Australia's share market closed at its highest point in over a week as a valuation uplift from falling bond yields outweighed a potential hit to resources sector earnings from a recent pullback in commodity prices.
US futures rose slightly, adding to positive US leads after the 10-year bond yield fell 6.1bps to a three-week low of 4.33 per cent on weak job openings data.
The S&P/ASX 200 index closed up 0.4 per cent at 7769 after rising to 7774.3.
March quarter GDP rose 0.1 per cent on quarter and 1.1 per cent on-year.

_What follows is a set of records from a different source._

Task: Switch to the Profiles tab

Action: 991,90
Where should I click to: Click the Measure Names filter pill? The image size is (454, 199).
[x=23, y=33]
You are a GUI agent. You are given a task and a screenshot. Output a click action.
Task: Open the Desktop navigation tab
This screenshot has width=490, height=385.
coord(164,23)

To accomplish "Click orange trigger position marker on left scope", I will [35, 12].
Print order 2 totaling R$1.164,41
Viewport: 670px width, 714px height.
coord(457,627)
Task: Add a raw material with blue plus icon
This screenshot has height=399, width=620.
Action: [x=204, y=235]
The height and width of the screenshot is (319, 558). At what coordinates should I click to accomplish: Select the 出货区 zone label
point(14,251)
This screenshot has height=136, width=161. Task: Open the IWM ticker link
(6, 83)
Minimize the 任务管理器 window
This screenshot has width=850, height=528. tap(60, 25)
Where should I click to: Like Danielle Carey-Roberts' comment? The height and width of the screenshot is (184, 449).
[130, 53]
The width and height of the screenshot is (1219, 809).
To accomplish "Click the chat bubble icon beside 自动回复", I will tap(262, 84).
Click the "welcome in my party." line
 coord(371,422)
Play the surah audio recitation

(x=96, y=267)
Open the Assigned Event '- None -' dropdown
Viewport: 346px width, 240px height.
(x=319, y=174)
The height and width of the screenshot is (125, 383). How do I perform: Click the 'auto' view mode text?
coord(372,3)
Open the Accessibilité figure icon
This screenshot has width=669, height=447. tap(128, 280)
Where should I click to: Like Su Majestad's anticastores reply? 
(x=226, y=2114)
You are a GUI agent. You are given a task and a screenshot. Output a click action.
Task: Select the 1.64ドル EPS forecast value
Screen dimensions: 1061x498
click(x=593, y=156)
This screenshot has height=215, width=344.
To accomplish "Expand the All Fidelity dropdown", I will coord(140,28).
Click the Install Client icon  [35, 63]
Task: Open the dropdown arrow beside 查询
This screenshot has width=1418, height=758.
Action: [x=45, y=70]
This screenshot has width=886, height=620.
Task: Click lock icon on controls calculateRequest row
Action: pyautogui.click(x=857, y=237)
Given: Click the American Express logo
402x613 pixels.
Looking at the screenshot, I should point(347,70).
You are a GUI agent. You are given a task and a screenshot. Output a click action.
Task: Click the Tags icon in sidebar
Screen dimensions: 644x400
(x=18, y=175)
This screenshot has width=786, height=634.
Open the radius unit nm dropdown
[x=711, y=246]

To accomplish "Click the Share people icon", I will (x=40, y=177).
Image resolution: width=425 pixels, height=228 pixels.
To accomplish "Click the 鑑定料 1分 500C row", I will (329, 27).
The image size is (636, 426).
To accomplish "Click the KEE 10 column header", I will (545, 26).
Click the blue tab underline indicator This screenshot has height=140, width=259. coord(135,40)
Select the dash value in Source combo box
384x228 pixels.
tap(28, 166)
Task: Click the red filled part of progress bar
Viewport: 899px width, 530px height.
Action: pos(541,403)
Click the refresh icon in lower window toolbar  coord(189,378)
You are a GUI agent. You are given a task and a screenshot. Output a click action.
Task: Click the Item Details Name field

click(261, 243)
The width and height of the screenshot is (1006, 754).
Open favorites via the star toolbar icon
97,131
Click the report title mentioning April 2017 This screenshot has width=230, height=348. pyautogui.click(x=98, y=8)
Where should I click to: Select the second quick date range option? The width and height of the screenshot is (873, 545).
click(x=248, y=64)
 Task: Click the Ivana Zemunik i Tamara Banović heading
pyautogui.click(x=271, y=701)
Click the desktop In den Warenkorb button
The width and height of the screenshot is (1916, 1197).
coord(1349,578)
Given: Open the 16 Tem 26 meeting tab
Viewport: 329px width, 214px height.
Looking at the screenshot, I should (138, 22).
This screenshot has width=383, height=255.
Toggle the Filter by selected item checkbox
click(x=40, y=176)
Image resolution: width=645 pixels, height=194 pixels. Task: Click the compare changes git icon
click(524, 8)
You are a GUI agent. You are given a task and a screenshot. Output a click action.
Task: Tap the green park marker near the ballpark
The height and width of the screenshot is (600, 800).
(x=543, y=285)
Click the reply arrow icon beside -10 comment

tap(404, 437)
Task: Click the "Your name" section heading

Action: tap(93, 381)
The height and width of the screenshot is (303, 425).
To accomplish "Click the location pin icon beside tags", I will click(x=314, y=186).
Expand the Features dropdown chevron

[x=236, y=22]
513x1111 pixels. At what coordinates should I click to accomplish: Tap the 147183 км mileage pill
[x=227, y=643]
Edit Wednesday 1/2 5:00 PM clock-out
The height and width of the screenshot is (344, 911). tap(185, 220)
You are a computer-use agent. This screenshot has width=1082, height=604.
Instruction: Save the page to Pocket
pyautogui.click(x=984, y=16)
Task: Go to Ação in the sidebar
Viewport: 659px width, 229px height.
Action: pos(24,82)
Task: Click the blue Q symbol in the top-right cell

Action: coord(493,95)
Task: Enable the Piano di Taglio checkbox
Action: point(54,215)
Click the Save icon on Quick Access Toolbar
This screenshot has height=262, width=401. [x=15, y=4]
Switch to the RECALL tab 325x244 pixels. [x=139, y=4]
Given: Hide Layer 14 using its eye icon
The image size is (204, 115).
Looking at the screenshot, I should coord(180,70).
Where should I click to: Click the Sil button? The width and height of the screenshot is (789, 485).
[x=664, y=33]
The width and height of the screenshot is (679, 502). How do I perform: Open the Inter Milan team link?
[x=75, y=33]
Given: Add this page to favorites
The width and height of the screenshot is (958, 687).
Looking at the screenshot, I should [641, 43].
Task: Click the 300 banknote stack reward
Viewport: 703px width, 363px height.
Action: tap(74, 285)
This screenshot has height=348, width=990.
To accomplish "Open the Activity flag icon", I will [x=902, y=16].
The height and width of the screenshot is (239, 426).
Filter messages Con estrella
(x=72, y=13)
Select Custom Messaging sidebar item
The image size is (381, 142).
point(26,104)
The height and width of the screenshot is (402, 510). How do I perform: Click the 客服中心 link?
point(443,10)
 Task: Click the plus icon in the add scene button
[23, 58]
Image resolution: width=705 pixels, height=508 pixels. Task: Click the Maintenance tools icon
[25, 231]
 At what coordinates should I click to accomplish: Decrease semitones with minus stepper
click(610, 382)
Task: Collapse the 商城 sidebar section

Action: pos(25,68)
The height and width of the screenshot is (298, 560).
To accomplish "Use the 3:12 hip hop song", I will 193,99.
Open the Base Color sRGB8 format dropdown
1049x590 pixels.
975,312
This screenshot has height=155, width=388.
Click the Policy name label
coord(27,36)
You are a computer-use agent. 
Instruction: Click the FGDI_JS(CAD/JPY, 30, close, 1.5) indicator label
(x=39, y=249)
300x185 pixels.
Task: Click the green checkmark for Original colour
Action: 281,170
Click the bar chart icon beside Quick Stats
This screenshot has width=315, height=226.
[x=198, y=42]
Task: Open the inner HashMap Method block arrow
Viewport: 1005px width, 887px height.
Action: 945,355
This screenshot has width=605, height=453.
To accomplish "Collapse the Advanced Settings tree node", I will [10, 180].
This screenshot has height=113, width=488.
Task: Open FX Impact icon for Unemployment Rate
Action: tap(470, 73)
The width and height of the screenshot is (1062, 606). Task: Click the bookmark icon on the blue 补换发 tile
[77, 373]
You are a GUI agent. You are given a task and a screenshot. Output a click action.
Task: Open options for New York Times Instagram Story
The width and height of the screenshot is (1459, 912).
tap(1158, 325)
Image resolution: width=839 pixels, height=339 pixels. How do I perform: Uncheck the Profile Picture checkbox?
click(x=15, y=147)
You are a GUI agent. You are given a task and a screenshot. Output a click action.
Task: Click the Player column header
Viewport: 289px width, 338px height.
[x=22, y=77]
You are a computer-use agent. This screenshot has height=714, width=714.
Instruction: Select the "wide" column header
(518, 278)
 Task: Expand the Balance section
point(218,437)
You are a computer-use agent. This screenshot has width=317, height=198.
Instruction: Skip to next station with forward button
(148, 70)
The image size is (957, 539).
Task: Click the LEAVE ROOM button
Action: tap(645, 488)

GDP growth was a tenth lower than expected for both measures, although it didn't lift expectations for rate cuts as household spending proved resilient.
The communications, property, health care and consumer staples sectors led gains with Telstra up 1.4 per cent, Goodman up 1.5 per cent, ResMed up 2.7 per cent, Treasury Wine up 5.3 per cent after reaffirming its earnings guidance and Seek up 4.9 per cent after agreeing to sell its Latin American assets.
BHP fell 0.9 per cent as iron ore futures hit a two-month low of $US106.55 after disappointing China and US manufacturing PMI data in recent days.
Woodside fell 1.1 per cent and South32 lost 2.8 per cent as crude oil and base metal prices remained weak. Xero dived 4.5 per cent on a large block trade.
The Bank of Canada is expected to cut interest rates overnight and the focus will be on its framing of the outlook for further rate cuts.
US ISM services PMI data are also due overnight.
The ECB is expected to cut on Thursday and US jobs data come Friday.